When Progress Energy announced that it would shut down 11 coal-fired power plants at four North Carolina locations, including the Cape Fear plant in nearby Moncure, it was viewed as an environmental victory.
“It’s good news for the environment of North Carolina and the world,” said Stephen Smith, executive director of the Southern Alliance for Clean Energy.
Age, and the expense of retrofitting older plants with flue-gas desulferizing equipment (scrubbers), made them expendable. Progress Energy has installed scrubbers at newer plants in Roxboro and Asheville to the tune of more than $2 billion in order to greatly reduce the amount of pollutants the coal plants normally belch out.
But Smith’s celebration may be a bit premature, depending on how Progress Energy plans to replace the lost megawatts.

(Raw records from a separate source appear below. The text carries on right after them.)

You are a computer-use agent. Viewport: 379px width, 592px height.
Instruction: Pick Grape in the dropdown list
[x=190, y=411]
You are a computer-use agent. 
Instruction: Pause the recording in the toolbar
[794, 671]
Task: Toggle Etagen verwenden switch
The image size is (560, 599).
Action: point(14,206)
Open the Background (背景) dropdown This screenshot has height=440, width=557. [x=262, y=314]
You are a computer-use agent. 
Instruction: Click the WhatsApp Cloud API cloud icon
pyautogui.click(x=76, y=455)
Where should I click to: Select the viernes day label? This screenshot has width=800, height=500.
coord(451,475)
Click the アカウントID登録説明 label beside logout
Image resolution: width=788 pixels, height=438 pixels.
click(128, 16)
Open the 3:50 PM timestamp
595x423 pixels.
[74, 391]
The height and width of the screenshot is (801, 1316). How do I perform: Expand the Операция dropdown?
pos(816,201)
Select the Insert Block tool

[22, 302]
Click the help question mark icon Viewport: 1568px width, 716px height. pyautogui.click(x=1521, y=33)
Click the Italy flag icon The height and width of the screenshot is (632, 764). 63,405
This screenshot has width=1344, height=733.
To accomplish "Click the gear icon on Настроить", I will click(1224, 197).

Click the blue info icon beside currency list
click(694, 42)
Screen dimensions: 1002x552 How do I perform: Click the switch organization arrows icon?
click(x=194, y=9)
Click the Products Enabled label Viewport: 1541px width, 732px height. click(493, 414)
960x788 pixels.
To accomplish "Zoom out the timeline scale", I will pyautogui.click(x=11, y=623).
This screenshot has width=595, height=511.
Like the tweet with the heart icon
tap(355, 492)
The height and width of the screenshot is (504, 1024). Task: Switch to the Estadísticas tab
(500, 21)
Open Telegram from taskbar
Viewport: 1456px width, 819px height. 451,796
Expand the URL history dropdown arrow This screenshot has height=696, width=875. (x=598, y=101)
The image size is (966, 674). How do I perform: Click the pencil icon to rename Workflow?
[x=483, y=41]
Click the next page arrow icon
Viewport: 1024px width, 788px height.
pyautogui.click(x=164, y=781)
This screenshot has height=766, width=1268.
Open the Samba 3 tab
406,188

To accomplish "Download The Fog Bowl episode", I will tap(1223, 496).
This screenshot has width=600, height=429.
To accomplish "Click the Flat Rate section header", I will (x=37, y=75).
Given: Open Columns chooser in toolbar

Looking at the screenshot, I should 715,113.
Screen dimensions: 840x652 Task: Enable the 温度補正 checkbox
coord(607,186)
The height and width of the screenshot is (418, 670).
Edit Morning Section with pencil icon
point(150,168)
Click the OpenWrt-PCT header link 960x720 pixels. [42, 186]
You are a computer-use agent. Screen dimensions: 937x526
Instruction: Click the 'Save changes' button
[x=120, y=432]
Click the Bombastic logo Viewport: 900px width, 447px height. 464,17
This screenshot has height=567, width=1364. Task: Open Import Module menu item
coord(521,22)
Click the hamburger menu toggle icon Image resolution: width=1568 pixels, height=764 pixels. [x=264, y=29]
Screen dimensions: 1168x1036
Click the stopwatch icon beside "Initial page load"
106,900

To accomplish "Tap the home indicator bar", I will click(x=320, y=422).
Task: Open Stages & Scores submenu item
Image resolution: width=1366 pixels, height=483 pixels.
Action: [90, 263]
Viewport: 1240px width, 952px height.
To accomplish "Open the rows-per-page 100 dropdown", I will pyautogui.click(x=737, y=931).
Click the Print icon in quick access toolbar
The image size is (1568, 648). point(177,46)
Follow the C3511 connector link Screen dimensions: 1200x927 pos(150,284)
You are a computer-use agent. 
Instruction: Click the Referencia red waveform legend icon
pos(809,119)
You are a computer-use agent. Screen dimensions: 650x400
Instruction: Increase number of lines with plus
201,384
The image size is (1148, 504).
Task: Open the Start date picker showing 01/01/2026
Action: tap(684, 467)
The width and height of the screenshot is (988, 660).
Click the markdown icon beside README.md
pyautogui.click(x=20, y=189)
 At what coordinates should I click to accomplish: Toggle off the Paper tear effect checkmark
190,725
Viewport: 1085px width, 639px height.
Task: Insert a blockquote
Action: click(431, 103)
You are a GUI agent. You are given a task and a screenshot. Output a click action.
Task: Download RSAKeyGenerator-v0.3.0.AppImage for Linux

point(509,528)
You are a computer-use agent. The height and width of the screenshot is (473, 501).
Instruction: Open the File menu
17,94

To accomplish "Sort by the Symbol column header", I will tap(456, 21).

The company already has a new natural-gas generating plant in the works for Wayne County and more planned in the future. There’s also a good possibility that biomass-fueled plants will be built at existing sites in Moncure and Lumberton.
Biomass is considered a renewable resource, but herein lies the rub. Wood and wood waste, the byproducts of processes like plywood and furniture manufacturing, are considered biomass. Among the many wonderful compounds found in this type of wood waste are chlorinated adhesives, the toxic glue isocyanate and urea formaldehyde (a harmful air pollutant). Burning wood with chlorine produces dioxins and furans. Seriously, this is clean energy?
The reason that Progress Energy is even considering retrofitting the Moncure and Lumberton sites with biomass burners is because they are both located near wood-processing facilities with abundant amounts of cheap fuel (wood waste).
Burning biomass will produce air carbon monoxide, nitrogen oxide, soot and ash. True, the acid-rain-producing sulfur dioxide emitted by coal-fired plants is missing from the biomass-fired process, but is this really progress, Progress Energy? Or is it just a dangerous trade-off?